Erkek daha rasyonalite, daha hesap kitap benim için. Yani sonuçta birisi ay, birisi güneş.
Mitolojik anlatıya bakarsak da bu böyle. Dolunayından hilaline kadar farklı şeyler yaşıyor ay, güneş ise doğuyor ve batıyor sadece, o aradaki yolculuğundan çok fazla bir şey olmaz güneşin.
Ama dolunay ile yeniay arasında ciddi fark vardır. O yüzden de Ali'nin duygusal dünyası biraz böyle; kadınsı vasıfları sayesinde daha enteresan. Bir şekilde ilginç gelen bana bu oldu; ötekinin de tam tersi olması, yani Eda'nın da kadınlığıyla barışık bir karakter olmaması aslında; tavırları, sertliği, geçitsizliği ya da biraz daha aşağılamaya ve püskürtmeye yönelik bir tavrı...

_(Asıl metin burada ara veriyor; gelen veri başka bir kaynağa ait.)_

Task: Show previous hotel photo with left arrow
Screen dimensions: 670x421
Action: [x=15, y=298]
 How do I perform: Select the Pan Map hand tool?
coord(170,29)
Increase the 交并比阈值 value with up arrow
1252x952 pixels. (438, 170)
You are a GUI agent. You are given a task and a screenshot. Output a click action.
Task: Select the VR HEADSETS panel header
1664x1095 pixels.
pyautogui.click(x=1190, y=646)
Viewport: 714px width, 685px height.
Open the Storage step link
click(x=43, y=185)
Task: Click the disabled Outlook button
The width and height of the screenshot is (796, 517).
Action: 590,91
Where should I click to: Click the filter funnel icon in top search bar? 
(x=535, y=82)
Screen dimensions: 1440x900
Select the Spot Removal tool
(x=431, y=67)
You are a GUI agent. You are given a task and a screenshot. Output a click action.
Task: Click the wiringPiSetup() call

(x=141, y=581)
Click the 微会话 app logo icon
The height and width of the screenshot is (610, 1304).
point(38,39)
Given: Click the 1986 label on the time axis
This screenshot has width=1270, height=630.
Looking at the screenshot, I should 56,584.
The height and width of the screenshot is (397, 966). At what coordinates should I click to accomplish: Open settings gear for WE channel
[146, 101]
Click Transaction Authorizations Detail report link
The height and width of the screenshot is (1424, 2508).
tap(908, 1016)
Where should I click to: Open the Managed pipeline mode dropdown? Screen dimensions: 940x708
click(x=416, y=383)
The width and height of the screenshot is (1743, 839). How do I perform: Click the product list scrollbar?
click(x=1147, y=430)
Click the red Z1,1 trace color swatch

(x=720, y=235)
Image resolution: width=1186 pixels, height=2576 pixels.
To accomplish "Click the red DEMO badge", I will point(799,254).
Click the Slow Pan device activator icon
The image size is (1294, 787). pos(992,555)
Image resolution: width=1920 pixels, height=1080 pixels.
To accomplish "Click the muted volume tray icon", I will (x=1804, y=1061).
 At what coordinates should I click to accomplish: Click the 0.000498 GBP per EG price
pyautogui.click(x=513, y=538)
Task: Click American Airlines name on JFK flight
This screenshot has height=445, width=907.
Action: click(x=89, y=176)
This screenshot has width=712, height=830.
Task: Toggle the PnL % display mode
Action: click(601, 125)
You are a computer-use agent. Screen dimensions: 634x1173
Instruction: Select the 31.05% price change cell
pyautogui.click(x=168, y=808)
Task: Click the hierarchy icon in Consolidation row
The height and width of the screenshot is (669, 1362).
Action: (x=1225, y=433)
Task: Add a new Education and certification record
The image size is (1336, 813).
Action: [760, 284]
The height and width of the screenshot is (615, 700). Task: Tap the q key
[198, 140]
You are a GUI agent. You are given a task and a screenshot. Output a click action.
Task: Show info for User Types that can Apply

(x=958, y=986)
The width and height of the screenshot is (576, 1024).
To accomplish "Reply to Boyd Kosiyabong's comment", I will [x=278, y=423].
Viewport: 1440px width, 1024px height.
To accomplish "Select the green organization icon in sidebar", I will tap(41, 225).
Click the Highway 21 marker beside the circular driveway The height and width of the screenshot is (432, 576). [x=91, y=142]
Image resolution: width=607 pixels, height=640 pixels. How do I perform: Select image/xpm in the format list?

Eda filme celladına benzeyen mahkumlar gibi başlıyor. Dürrenmatt'ın kitabı vardır: Yargıç ve Celladı adında; sen ister istemez, zaman geçtikçe sana kıyan, seni bozan, seni yok eden şeye benzemeye başlıyorsun.
Eda da bir şekilde babasına benzemeye başladığında, babanın yokluğu ve ona duyduğu öfke ile Eda aslında ona doğru evrilen bir süreç içerisinde, nefret ettiği şeye duyduğu öfkeden ötürü ona benziyor aslında. Tam o noktada Ali giriyor işin içine, Ali ile kurduğu ilişki aslında asla babasıyla kuramadığı bir ilişki.
Ferahfeza ismine nasıl karar verdiniz?
Aslında filmin müziklerini yapanlardan Okan'ın fikriydi. Çok güzel oturdu, zaten konuştuğumuz bir konuydu ferahfeza makamı ve filmin müzik dokusu.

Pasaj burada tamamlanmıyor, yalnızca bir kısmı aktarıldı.